Directions: Edit the entries below by replacing each "Identify the location of" with "Give the position of". Leave everything else unchanged.

──────── Available records ────────

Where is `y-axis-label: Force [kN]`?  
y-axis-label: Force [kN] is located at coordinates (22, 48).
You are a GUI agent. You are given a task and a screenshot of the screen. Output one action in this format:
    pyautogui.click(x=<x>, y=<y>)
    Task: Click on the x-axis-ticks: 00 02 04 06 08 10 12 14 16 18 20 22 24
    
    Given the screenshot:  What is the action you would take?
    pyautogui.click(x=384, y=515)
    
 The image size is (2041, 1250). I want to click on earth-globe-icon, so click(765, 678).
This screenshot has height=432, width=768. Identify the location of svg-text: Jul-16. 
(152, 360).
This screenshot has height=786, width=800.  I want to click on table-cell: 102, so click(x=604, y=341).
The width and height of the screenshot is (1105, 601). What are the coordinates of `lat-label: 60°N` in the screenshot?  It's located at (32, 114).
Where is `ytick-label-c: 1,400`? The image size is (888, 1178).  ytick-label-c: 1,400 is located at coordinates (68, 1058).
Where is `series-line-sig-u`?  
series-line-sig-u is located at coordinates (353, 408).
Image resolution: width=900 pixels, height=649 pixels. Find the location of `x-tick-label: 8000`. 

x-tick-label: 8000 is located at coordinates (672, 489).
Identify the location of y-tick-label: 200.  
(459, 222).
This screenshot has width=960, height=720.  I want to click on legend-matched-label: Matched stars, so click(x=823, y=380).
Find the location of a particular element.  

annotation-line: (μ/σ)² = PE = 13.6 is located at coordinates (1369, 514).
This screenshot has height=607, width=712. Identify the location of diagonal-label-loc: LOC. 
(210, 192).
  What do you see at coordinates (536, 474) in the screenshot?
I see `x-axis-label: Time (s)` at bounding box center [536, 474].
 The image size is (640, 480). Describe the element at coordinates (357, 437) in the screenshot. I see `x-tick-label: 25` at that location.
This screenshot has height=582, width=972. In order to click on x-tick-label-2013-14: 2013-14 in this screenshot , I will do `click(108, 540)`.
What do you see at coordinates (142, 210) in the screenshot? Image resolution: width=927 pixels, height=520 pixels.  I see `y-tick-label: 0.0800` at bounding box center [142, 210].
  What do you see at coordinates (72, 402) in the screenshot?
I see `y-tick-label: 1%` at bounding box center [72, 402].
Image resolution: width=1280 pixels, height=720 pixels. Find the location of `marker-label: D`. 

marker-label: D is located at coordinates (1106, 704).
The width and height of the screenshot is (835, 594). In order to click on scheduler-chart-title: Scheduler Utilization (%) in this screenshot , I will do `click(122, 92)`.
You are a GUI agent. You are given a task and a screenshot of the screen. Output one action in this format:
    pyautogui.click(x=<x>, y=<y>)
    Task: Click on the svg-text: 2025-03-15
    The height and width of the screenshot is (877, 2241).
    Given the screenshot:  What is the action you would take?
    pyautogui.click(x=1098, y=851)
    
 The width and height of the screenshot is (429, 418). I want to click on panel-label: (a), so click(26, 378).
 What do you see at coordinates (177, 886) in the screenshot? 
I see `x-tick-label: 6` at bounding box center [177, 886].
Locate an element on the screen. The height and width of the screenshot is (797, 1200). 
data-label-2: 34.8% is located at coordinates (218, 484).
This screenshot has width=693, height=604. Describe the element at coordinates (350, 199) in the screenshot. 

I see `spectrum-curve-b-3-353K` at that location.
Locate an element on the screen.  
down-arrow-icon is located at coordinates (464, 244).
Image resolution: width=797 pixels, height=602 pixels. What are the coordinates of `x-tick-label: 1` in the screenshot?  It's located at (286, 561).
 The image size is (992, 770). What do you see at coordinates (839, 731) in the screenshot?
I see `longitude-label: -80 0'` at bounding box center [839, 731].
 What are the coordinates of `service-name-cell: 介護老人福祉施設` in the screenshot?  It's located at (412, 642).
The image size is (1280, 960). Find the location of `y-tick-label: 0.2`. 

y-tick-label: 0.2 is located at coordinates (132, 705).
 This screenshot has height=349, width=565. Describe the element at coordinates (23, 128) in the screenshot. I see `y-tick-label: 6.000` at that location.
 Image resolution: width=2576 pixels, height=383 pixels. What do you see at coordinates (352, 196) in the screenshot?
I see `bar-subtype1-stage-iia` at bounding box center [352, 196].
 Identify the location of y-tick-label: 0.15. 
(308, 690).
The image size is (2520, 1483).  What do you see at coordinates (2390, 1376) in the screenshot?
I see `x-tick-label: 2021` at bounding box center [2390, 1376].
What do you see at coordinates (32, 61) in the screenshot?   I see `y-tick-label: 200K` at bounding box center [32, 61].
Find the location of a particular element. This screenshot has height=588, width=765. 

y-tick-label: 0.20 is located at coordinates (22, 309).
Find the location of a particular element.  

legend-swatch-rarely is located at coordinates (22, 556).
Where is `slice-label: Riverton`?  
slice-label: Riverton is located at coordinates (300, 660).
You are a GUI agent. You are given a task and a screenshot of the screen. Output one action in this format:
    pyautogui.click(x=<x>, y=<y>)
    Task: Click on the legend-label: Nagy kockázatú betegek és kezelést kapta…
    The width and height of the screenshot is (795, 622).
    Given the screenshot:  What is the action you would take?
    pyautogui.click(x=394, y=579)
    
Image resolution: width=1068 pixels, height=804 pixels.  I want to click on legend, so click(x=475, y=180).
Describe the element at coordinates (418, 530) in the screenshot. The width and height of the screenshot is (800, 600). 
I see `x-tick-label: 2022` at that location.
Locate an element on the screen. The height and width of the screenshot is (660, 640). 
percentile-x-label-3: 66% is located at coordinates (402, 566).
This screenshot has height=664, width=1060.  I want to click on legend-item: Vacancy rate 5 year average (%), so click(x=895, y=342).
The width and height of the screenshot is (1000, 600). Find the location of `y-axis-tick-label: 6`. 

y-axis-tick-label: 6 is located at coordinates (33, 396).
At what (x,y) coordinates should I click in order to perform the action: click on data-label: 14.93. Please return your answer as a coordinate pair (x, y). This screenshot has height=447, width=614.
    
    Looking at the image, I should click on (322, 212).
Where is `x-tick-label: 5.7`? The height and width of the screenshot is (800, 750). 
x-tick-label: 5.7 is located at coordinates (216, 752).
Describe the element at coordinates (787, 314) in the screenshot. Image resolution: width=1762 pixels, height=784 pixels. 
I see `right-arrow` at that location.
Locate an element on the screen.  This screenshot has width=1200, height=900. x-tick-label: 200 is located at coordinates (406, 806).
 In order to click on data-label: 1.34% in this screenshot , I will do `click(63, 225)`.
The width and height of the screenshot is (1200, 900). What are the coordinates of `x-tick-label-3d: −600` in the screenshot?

────────

Finished exercise:
Where is `y-axis-label: Force [kN]`?  
y-axis-label: Force [kN] is located at coordinates (22, 48).
You are a GUI agent. You are given a task and a screenshot of the screen. Output one action in this format:
    pyautogui.click(x=<x>, y=<y>)
    Task: Click on the x-axis-ticks: 00 02 04 06 08 10 12 14 16 18 20 22 24
    
    Given the screenshot:  What is the action you would take?
    pyautogui.click(x=384, y=515)
    
 The image size is (2041, 1250). I want to click on earth-globe-icon, so click(765, 678).
This screenshot has height=432, width=768. Give the position of svg-text: Jul-16. 
(152, 360).
This screenshot has height=786, width=800.  I want to click on table-cell: 102, so click(x=604, y=341).
The width and height of the screenshot is (1105, 601). What are the coordinates of `lat-label: 60°N` in the screenshot?  It's located at (32, 114).
Where is `ytick-label-c: 1,400`? The image size is (888, 1178).  ytick-label-c: 1,400 is located at coordinates (68, 1058).
Where is `series-line-sig-u`?  
series-line-sig-u is located at coordinates (353, 408).
Image resolution: width=900 pixels, height=649 pixels. Find the location of `x-tick-label: 8000`. 

x-tick-label: 8000 is located at coordinates (672, 489).
Give the position of y-tick-label: 200.  
(459, 222).
This screenshot has width=960, height=720.  I want to click on legend-matched-label: Matched stars, so click(x=823, y=380).
Find the location of a particular element.  

annotation-line: (μ/σ)² = PE = 13.6 is located at coordinates (1369, 514).
This screenshot has height=607, width=712. Give the position of diagonal-label-loc: LOC. 
(210, 192).
  What do you see at coordinates (536, 474) in the screenshot?
I see `x-axis-label: Time (s)` at bounding box center [536, 474].
 The image size is (640, 480). Describe the element at coordinates (357, 437) in the screenshot. I see `x-tick-label: 25` at that location.
This screenshot has height=582, width=972. In order to click on x-tick-label-2013-14: 2013-14 in this screenshot , I will do `click(108, 540)`.
What do you see at coordinates (142, 210) in the screenshot? Image resolution: width=927 pixels, height=520 pixels.  I see `y-tick-label: 0.0800` at bounding box center [142, 210].
  What do you see at coordinates (72, 402) in the screenshot?
I see `y-tick-label: 1%` at bounding box center [72, 402].
Image resolution: width=1280 pixels, height=720 pixels. Find the location of `marker-label: D`. 

marker-label: D is located at coordinates (1106, 704).
The width and height of the screenshot is (835, 594). In order to click on scheduler-chart-title: Scheduler Utilization (%) in this screenshot , I will do `click(122, 92)`.
You are a GUI agent. You are given a task and a screenshot of the screen. Output one action in this format:
    pyautogui.click(x=<x>, y=<y>)
    Task: Click on the svg-text: 2025-03-15
    The height and width of the screenshot is (877, 2241).
    Given the screenshot:  What is the action you would take?
    pyautogui.click(x=1098, y=851)
    
 The width and height of the screenshot is (429, 418). I want to click on panel-label: (a), so click(26, 378).
 What do you see at coordinates (177, 886) in the screenshot? 
I see `x-tick-label: 6` at bounding box center [177, 886].
Locate an element on the screen. The height and width of the screenshot is (797, 1200). 
data-label-2: 34.8% is located at coordinates (218, 484).
This screenshot has width=693, height=604. Describe the element at coordinates (350, 199) in the screenshot. 

I see `spectrum-curve-b-3-353K` at that location.
Locate an element on the screen.  
down-arrow-icon is located at coordinates (464, 244).
Image resolution: width=797 pixels, height=602 pixels. What are the coordinates of `x-tick-label: 1` in the screenshot?  It's located at (286, 561).
 The image size is (992, 770). What do you see at coordinates (839, 731) in the screenshot?
I see `longitude-label: -80 0'` at bounding box center [839, 731].
 What are the coordinates of `service-name-cell: 介護老人福祉施設` in the screenshot?  It's located at (412, 642).
The image size is (1280, 960). Find the location of `y-tick-label: 0.2`. 

y-tick-label: 0.2 is located at coordinates (132, 705).
 This screenshot has height=349, width=565. Describe the element at coordinates (23, 128) in the screenshot. I see `y-tick-label: 6.000` at that location.
 Image resolution: width=2576 pixels, height=383 pixels. What do you see at coordinates (352, 196) in the screenshot?
I see `bar-subtype1-stage-iia` at bounding box center [352, 196].
 Give the position of y-tick-label: 0.15. 
(308, 690).
The image size is (2520, 1483).  What do you see at coordinates (2390, 1376) in the screenshot?
I see `x-tick-label: 2021` at bounding box center [2390, 1376].
What do you see at coordinates (32, 61) in the screenshot?   I see `y-tick-label: 200K` at bounding box center [32, 61].
Find the location of a particular element. This screenshot has height=588, width=765. 

y-tick-label: 0.20 is located at coordinates (22, 309).
Find the location of a particular element.  

legend-swatch-rarely is located at coordinates (22, 556).
Where is `slice-label: Riverton`?  
slice-label: Riverton is located at coordinates (300, 660).
You are a GUI agent. You are given a task and a screenshot of the screen. Output one action in this format:
    pyautogui.click(x=<x>, y=<y>)
    Task: Click on the legend-label: Nagy kockázatú betegek és kezelést kapta…
    The width and height of the screenshot is (795, 622).
    Given the screenshot:  What is the action you would take?
    pyautogui.click(x=394, y=579)
    
Image resolution: width=1068 pixels, height=804 pixels.  I want to click on legend, so click(x=475, y=180).
Describe the element at coordinates (418, 530) in the screenshot. The width and height of the screenshot is (800, 600). 
I see `x-tick-label: 2022` at that location.
Locate an element on the screen. The height and width of the screenshot is (660, 640). 
percentile-x-label-3: 66% is located at coordinates (402, 566).
This screenshot has height=664, width=1060.  I want to click on legend-item: Vacancy rate 5 year average (%), so click(x=895, y=342).
The width and height of the screenshot is (1000, 600). Find the location of `y-axis-tick-label: 6`. 

y-axis-tick-label: 6 is located at coordinates (33, 396).
At what (x,y) coordinates should I click in order to perform the action: click on data-label: 14.93. Please return your answer as a coordinate pair (x, y). This screenshot has height=447, width=614.
    
    Looking at the image, I should click on (322, 212).
Where is `x-tick-label: 5.7`? The height and width of the screenshot is (800, 750). 
x-tick-label: 5.7 is located at coordinates (216, 752).
Describe the element at coordinates (787, 314) in the screenshot. Image resolution: width=1762 pixels, height=784 pixels. 
I see `right-arrow` at that location.
Locate an element on the screen.  This screenshot has width=1200, height=900. x-tick-label: 200 is located at coordinates (406, 806).
 In order to click on data-label: 1.34% in this screenshot , I will do `click(63, 225)`.
The width and height of the screenshot is (1200, 900). What are the coordinates of `x-tick-label-3d: −600` in the screenshot?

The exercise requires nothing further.